■ CONSIGNE 1 ■
Citez mot pour mot le passage du texte sur les charges de copropriété qui commence par "Charges courantes vs" et se poursuit jusqu'à "auxquelles elles s’appliquent.".
■ CONSIGNE 2 ■
Poursuivez le texte sur les charges de copropriété à partir de sa dernière phrase.

■ TEXTE EXTRAIT ■
======
Charges générales vs charges spéciales


La participation de chaque copropriétaire varie selon la nature des charges, générales ou spéciales. C’est le règlement de copropriété qui répartit les charges de l’immeuble entre ces deux types.

Les charges «générales» correspondent aux frais liés à l’administration de l’immeuble (frais de tenue des assemblées générales, honoraires du syndic, par exemple), l’entretien et la conservation de ce dernier (nettoyage des parties communes…). Chaque copropriétaire a l’obligation de participer aux charges générales à hauteur de sa quote-part, même si la dépense ne présente aucune utilité directe pour le lot. Ainsi, un copropriétaire habitant au rez-de-chaussée devra participer aux charges de la toiture ; celui résidant au dernier étage à l’entretien des espaces verts.

Les charges «spéciales» correspondent aux frais liés aux services collectifs (système de sécurité, service de nettoyage, gardiennage…) et aux équipements communs (installation d’une antenne de télévision, entretien des ascenseurs…). Elles sont payées en fonction de l’utilité objective, donc de la possibilité pour les copropriétaires d’utiliser ces services ou équipements. Ainsi, un copropriétaire résidant au rez-de-chaussée n’aura pas à supporter les frais d’ascenseur, sauf si celui-ci dessert la cave ou le parking que possède le copropriétaire (voir ci-après).




Charges courantes vs charges exceptionnelles

 

Il convient également de faire le distinguo entre les charges correspondant aux dépenses indispensables d’engager chaque année pour faire fonctionner la copropriété et conserver l’immeuble en bon état (charges courantes) et celles qui sont décidées ponctuellement (charges exceptionnelles). Ces charges, courantes ou exceptionnelles, peuvent être générales ou spéciales selon les parties de l’immeuble auxquelles elles s’appliquent.

Les charges courantes correspondent aux dépenses prévues dans le budget prévisionnel voté chaque année en assemblée générale (majorité simple de l’article 24 de la loi du 10 juillet 1965). Si l’assemblée générale peut prévoir des appels de charges mensuels, semestriels ou annuels, généralement, les charges courantes font l’objet de quatre provisions trimestrielles, chacune égale au quart de la quote-part due par chaque copropriétaire. Ces charges sont ensuite déposées par le syndic sur un compte séparé, ouvert au nom de la copropriété.

Les dépenses exceptionnelles, non prévues dans le budget prévisionnel, correspondent aux gros travaux, hors ceux prévus dans le cadre de contrats de maintenance, décidés au coup par coup en assemblée générale. Il s’agit des travaux de conservation ou d’entretien de l’immeuble, de travaux portant sur des éléments d’équipement communs (mise en place d’un ascenseur), de travaux d’amélioration (aménagement de locaux à usage communs, surélévation de bâtiment) et des études techniques (consultations, diagnostics).
======
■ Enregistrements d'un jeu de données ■
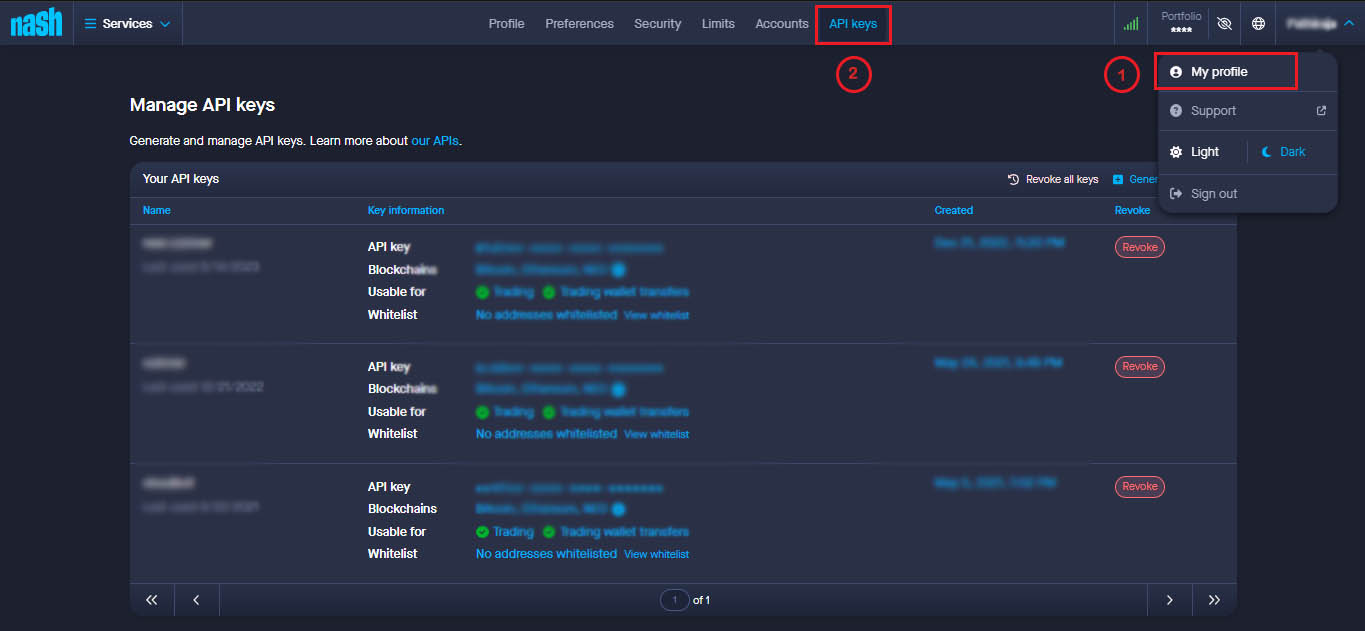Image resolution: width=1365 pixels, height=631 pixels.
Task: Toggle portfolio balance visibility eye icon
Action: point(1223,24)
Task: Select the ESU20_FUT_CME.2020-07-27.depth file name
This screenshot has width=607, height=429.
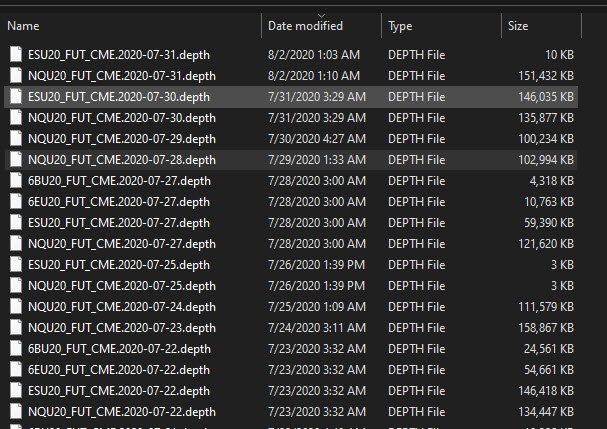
======
■ RÉPONSE ATTENDUE 1 ■
Charges courantes vs charges exceptionnelles

 

Il convient également de faire le distinguo entre les charges correspondant aux dépenses indispensables d’engager chaque année pour faire fonctionner la copropriété et conserver l’immeuble en bon état (charges courantes) et celles qui sont décidées ponctuellement (charges exceptionnelles). Ces charges, courantes ou exceptionnelles, peuvent être générales ou spéciales selon les parties de l’immeuble auxquelles elles s’appliquent.

■ RÉPONSE ATTENDUE 2 ■
 

Le paiement

 

Comme cela a été dit ci-dessus, chaque copropriétaire doit assumer le paiement des charges votées à hauteur de sa quote-part figurant dans l’état de répartition des charges.

Les dépenses prévues dans le budget prévisionnel sont financées par le paiement de provisions versées par les copropriétaires au syndicat des copropriétaires. Elles sont généralement égales au quart du budget voté, sauf si l’assemblée générale en a décidé autrement. Elles doivent être réglées le premier jour de chaque trimestre ou le premier jour de la période fixée par l’assemblée générale. Le syndic envoie une lettre simple en indiquant le montant de la provision à chacun des copropriétaires, avant la date d’exigibilité.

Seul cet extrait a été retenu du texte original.